- Developers: Pangea Software (Mac); Ideas From the Deep (Windows);
- Publishers: Pangea Software (Mac); Ideas From the Deep (Windows);
- Producer: Lane Roathe (PC)
- Programmers: Brian Greenstone (Mac); Rebecca Heineman (Windows); Eric Drumbor (Windows); Lane Roathe (Windows);
- Artist: Scott Harper
- Composers: Mike Beckett; Jens Nilsson;
- Series: Nanosaur
- Platforms: Macintosh, Windows
- Release: Macintosh WW: April 6, 1998 (Nanosaur); WW: 2002 (Nanosaur Extreme); Windows WW: December 22, 2002 (Nanosaur Extreme);
- Genres: Third-person shooter, platformer
- Mode: Single-player

= Nanosaur =

1998 video game

Nanosaur is a platform third-person shooter video game developed by Pangea Software and published by Ideas From the Deep for Mac OS 9 and Microsoft Windows. The player takes on the form of a Nanosaur, a genetically engineered intelligent dinosaur from the future, sent back in time just prior to the Cretaceous–Paleogene extinction event.

== Story ==

The Nanosaur encounters a Stegosaurus during the first visit to the jungle area. None of the five eggs needed, nor any additional jetpack fuel, have been collected, and 19 minutes and 28 seconds remain in the game.

In the distant year of 4122, a dinosaur species, Nanosaurs, rule the Earth. Their civilization originated from a group of human scientists who experimented with genetic engineering. Their experimentation led them to resurrect the extinct dinosaur species; however, their victory was short-lived, as a disastrous plague brought the end of their civilization itself. The few dinosaurs resurrected were lent an unusual amount of intelligence from their human creators, leaving them to expand on their growing civilization. However, as the Nanosaurs were the only species on Earth, inbreeding was the only possible choice of reproduction. This method largely affected the intelligence of the various offspring, and slowly began to pose a threat to their once-intelligent society.

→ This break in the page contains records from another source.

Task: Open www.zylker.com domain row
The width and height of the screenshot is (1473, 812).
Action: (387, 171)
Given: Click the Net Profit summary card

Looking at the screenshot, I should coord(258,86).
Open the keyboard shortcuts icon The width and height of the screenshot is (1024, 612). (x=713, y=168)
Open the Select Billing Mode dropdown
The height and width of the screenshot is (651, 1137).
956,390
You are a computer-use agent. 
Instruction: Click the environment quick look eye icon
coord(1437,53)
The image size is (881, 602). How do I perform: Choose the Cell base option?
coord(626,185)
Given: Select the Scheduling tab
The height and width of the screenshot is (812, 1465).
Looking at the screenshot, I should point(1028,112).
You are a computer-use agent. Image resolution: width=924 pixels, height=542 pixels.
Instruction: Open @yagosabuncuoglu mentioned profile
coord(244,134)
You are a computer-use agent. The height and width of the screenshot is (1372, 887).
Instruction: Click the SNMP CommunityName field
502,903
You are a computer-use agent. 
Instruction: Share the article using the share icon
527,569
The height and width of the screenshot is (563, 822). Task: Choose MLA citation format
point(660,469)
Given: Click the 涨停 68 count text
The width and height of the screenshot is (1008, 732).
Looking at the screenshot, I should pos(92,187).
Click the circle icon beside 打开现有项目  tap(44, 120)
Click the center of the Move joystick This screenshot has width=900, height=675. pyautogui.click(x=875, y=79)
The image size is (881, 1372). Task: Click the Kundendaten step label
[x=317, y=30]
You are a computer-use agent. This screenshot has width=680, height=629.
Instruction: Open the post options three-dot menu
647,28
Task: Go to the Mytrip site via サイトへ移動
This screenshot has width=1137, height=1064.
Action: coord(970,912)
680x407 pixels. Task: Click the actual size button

The Nanosaur government offers a quest that involves time traveling into the year 65 million BC, where the five eggs of ancient dinosaur species must be retrieved and placed in a time portal leading to the present year. Their high-ranking agent, a brown Deinonychus Nanosaur, is chosen to participate in this mission. On the day of its mission, it is teleported to the past via a time machine in a Nanosaur laboratory.

The Nanosaur arrives in a lush jungle, with twenty minutes given to collect the eggs before the meteor that caused the initial extinction of the dinosaur race hits the Earth. After battling various Tyrannosauruses, the Nanosaur enters a volcanic crater, where it must cross several stone formations in a river of lava in order to retrieve the eggs. After making its way across the river, the Nanosaur detects the final eggs in a canyon oasis, where various dinosaurs, namely Dilophosaurus and Stegosaurus, are attempting to hinder its progress in order to protect their eggs. After evading defeat, the Nanosaur beams the final egg into the time portal, and is carried along with it back to the present.

Following the completion of the Nanosaur's mission, the eggs are placed in nationwide laboratories, where the scientists intend on breeding them for their own purposes. Several months following this event, the eggs finally start to hatch.

== Gameplay ==
The object of the game is to collect the eggs of five dinosaur and flying reptile species and deposit them in time portals to the future in twenty minutes; at the end of the countdown, the asteroid that caused the Cretaceous–Paleogene extinction event hits Earth. The Nanosaur is equipped with a "fusion blaster" (a basic multi-purpose energy weapon), a jet pack allowing flight, a temporal compass for locating time portals, and a GPS locator for navigation.

The native animals will attack the Nanosaur when their eggs are threatened; species encountered include Dilophosaurus (which spits venom as in the Jurassic Park film), Pteranodon, Stegosaurus, Triceratops, and Tyrannosaurus. As well as hostile creatures, the Nanosaur must also avoid environmental hazards which slow the player down or inflict damage, such as: water, lava, tumbling boulders, and spores from poisonous fungi.

== Legacy ==
The game was being ported to Linux by Three Axis Interactive, but the port was never completed. Around 2003, the source code of the game was made available by the developer under a restrictive license. In 2021 an open source version of the game utilizing OpenGL was ported to modern systems (Windows, Mac, and Linux) with the developer's blessing by Iliyas Jorio. Jorio had previously ported their other title, Bugdom, to modern systems in 2020.

Nanosaur Extreme is another version of Nanosaur, released at a later time with heftier system requirements. It has many more enemies and weapons than Nanosaur, and it is described on the Nanosaur downloads page as "what Nanosaur was meant to be – a total kill-fest".

Nanosaur 2: Hatchling, a continuation of the original Nanosaur storyline, was released in March 2004. Nanosaur 2 is the first stereoscopic game released for the Mac.